* ENUNCIADO:
Indique se cada afirmação concorda com o texto sobre Biden e o Acordo de Paris, respondendo sim ou não e citando literalmente as palavras do texto que decidem: (a) após assumir, Biden precisará de 77 dias para que os Estados Unidos voltem a ser signatários do Acordo de Paris; (b) Trump levou mais de quatro anos para tirar o país do acordo; (c) Biden pretende aguardar alguns meses antes da readesão.

* TEXTO:
··········

Na era Biden, por causa de Bolsonaro e Salles o Brasil pode virar marginal climático. Texto de Solange Reis

 

Na nova fase da política externa para meio ambiente e clima, Biden promete não só fazer o dever de casa, como apontar o dedo para os países que negligenciarem o combate à mudança climática


Ilustração: Aïda Amer/Axios. Foto: Win McNamee/Getty Images
do Observatório Político dos Estados Unidos – OPEU
Por Solange Reis*

Donald Trump levou quase quatro anos para realizar o que Joe Biden precisará de poucas semanas para desfazer. Depois de assumir a presidência, em 20 de janeiro, o democrata necessitará de somente 77 dias para tornar os Estados Unidos novamente signatários do Acordo de Paris. E Biden já anunciou que não pretende esperar nem um minuto além.

A readesão tem objetivos práticos e simbólicos para sua agenda. Será o primeiro passo para avançar uma política que o presidente eleito garante ser a mais progressista da história do país, além de uma espécie de abre-alas para seu plano de energia e clima. A ideia ampliada é plantar bases sólidas para a transição futura para uma economia baseada em energia limpa. Outro objetivo é recuperar a imagem internacional dos Estados Unidos, que foi muito prejudicada pelo conjunto de medidas anticlimáticas do atual presidente Donald Trump.

··········

* DADOS FORNECIDOS:
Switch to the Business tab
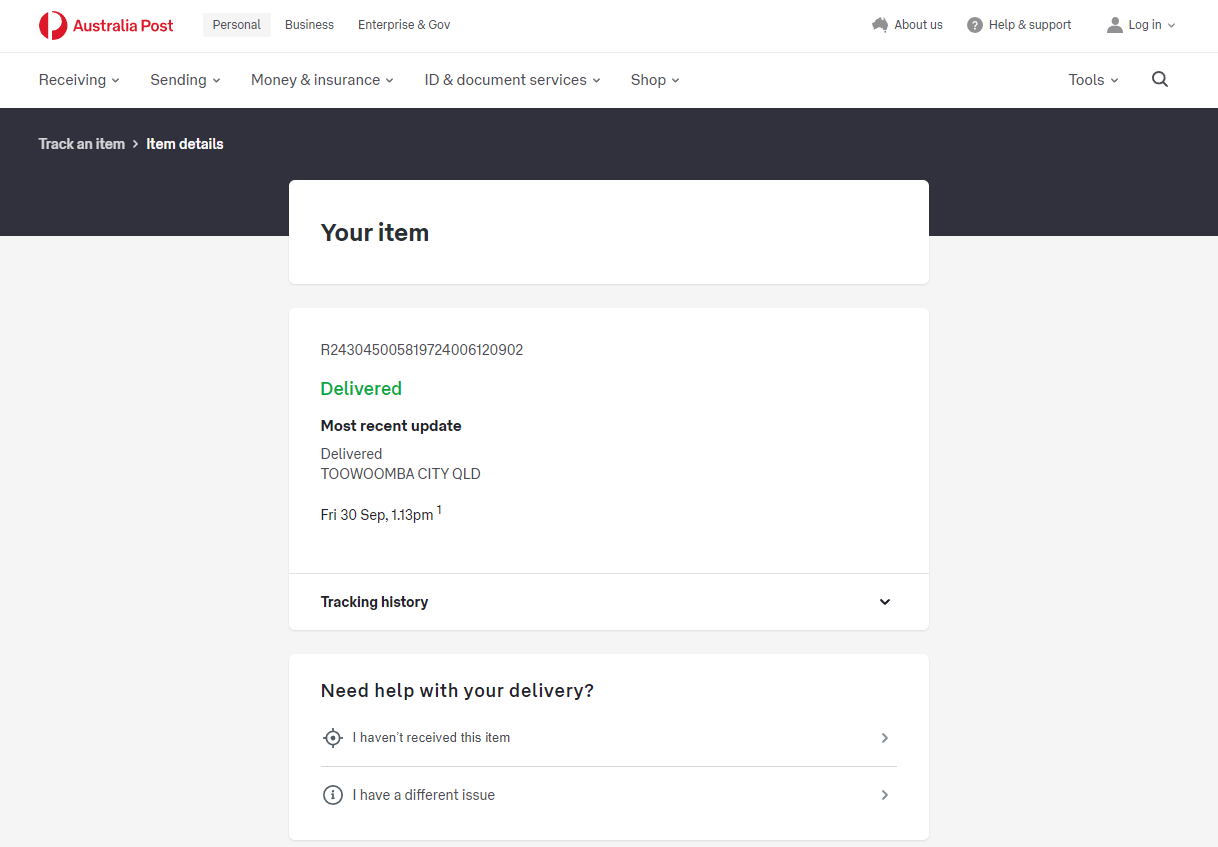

··········

* RESPOSTA CORRETA:
(a) Sim: "o democrata necessitará de somente 77 dias para tornar os Estados Unidos novamente signatários do Acordo de Paris".
(b) Não: "Donald Trump levou quase quatro anos para realizar o que Joe Biden precisará de poucas semanas para desfazer".
(c) Não: "Biden já anunciou que não pretende esperar nem um minuto além".